Depression era Willys are a popular foundation for hot rods intended for gasoline-only drag racing events. They are typically stripped of a lot of weight, and the front end of the car is raised and set on a solid front axle. The engine is usually replaced with a more powerful one and a supercharger is added.
Founded by John Willys in 1908, Willys-Overland Motors was a U.S. automobile company headquartered in Toledo, Ohio. This company is chiefly famous for its production of military Jeeps for World War II and (later) civilian versions of those Jeeps, but among hot-roders the Willys cars produced prior to the war are highly sought after as well.
When the Great Depression swept in over the United States, several of Willys-Overland’s automotive brands became much less sought after than before. By 1933, Willys decided to make a break with the past and focus on something that was more suitable for the new economic climate: the 4-cylinder Willys 77 with a 100 inch wheel-base. Plans were also made for a 6-cylinder Willys 99, but since the company was in such dire straits financially they could only afford to put the Willys 77 into production. The launch of the Willys 77 was successful enough for the company to survive, although severely reduced in size compared to it’s heydays before the depression.
A strongly contributing factor to the relative success of the Willy 77 was that Willys-Overland had managed to keep the price tag down to less than $500. The car also offered good mileage; 25 miles per gallon. The four-cylinder 145 cubic-inch engine of the Willy 77 produced a mere 48 hp, but the top-speed for the car was 65 mph. This would eventually catch the attention of the early hot rodders – the so called “lake racers”.
For 1937, a redesigned version of the Willys 77 was launched. The body was now more streamlined and the windows slanted. A one-piece, rounded hood hinged transversely at the rear, and in the front the car had been given fender-embedded headlamps.
The 1930 model was marketed as an Overland or Willys Overland rather than just a Willys. It had an increased wheel-base (102 inches) and Lockheed hydraulic brakes, but the change that garnered the most attention was the introduction of a spiced-up 134 DID four-cylinder 61 hp engine.
Willys Americar was produced from 1937 to 1942, but only the 1941-1942 models were called Americar back then. (USA entered World War II in late 1941 and the car’s name was changed as an act of patriotism.) Willys Americar was available as a sedan, coupé, station wagon and pickup truck.

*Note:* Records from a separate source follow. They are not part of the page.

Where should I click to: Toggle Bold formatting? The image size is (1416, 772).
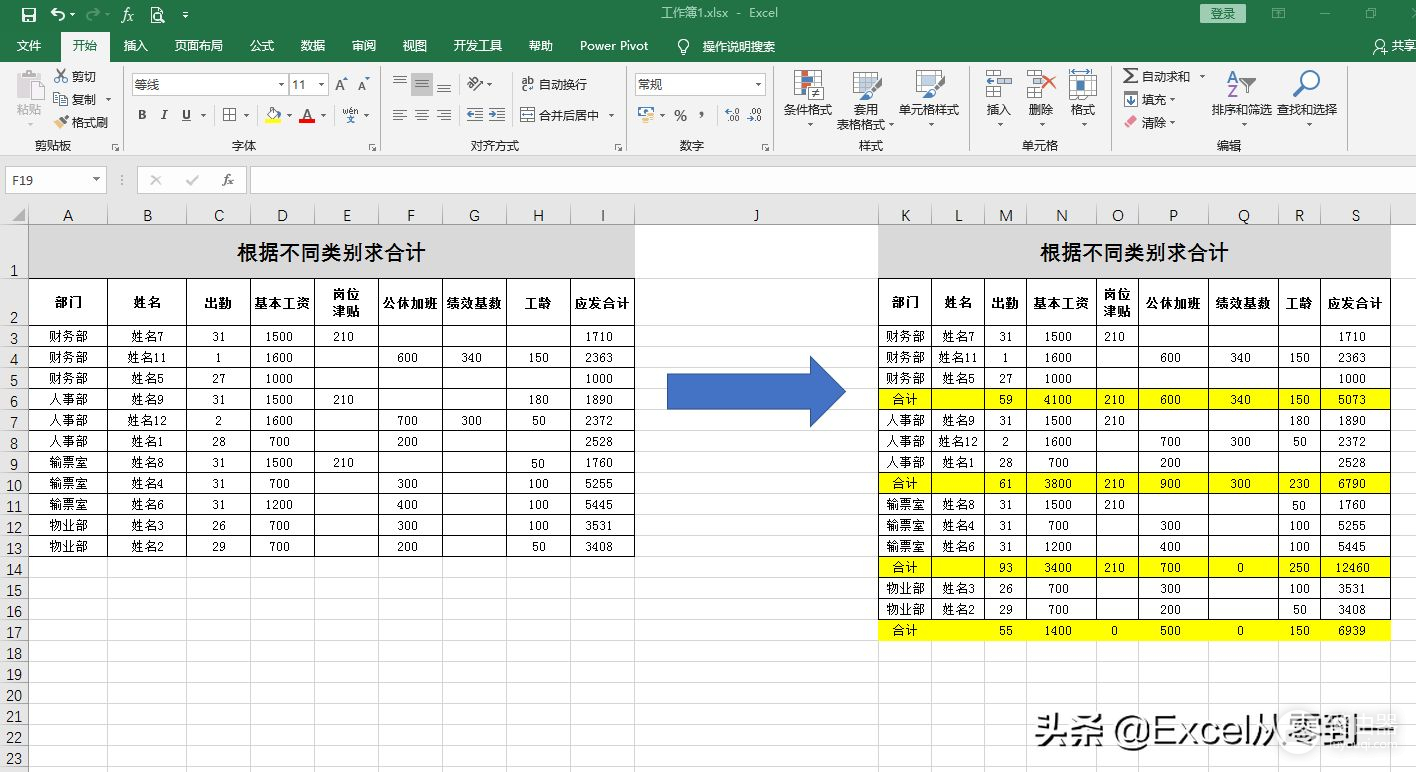(142, 115)
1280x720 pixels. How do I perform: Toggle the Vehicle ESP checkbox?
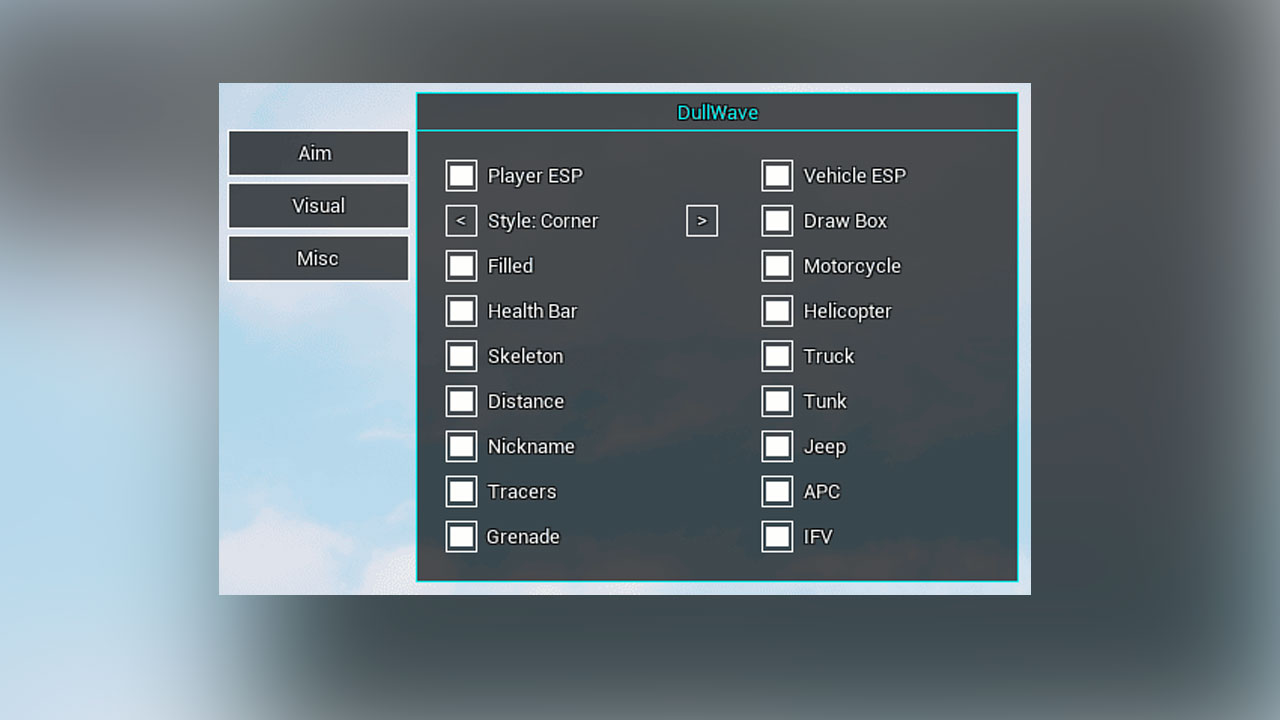(x=777, y=176)
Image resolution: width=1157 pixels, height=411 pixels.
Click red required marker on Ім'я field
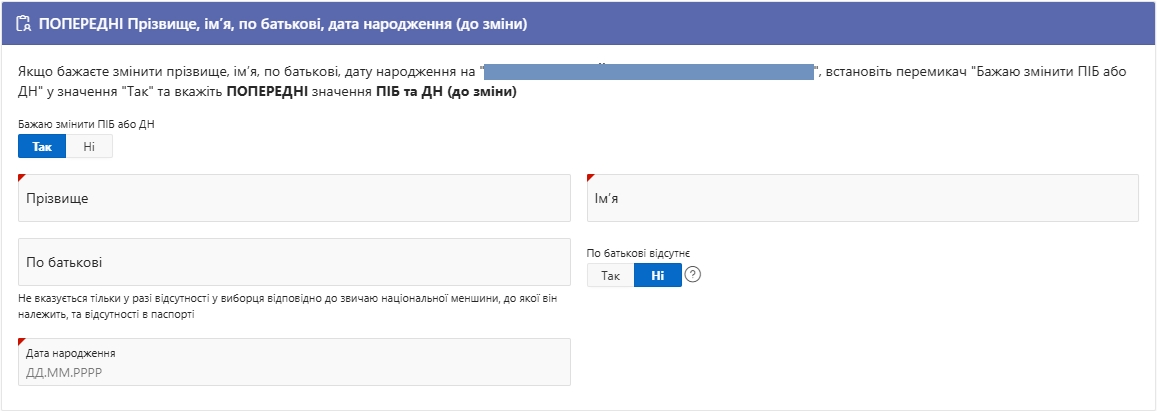(x=590, y=178)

Willys Americar eventually became a popular hot rod base, not because it was such a great car but because of its failures. The engine was notorious for malfunctioning, it was difficult to find reposition parts and Willys Overland Motors didn’t really provide much assistance to Willys Americar owners. This made people more eager to start tinkering with the car on their own and customize it in various ways. Especially the coupé version of the Willys Americar was, and still is, a very popular base for hot rods. Today, it is actually very difficult to find a Willys Americar that is even close to somewhat original condition.
When the first Willys Americar was launched in 1937, the strong influence from its predecessor Willys 77 was evident. The following year, Joseph W. Frazer joined Willys Overland Motors and ordered various changes to make the Willys Americar more modern-looking and compact. During the following years, the car gradually became more and more Ford-like. By 1940, it strongly resembled something from Ford’s DeLuxe series.
After 1942, Willys Overland Motors produced Jeeps for the military instead of making civilian cars. The 1942 Willys Americar was the final civilian passenger car from Willys Overland Motors until Willys Aero was launched in 1952.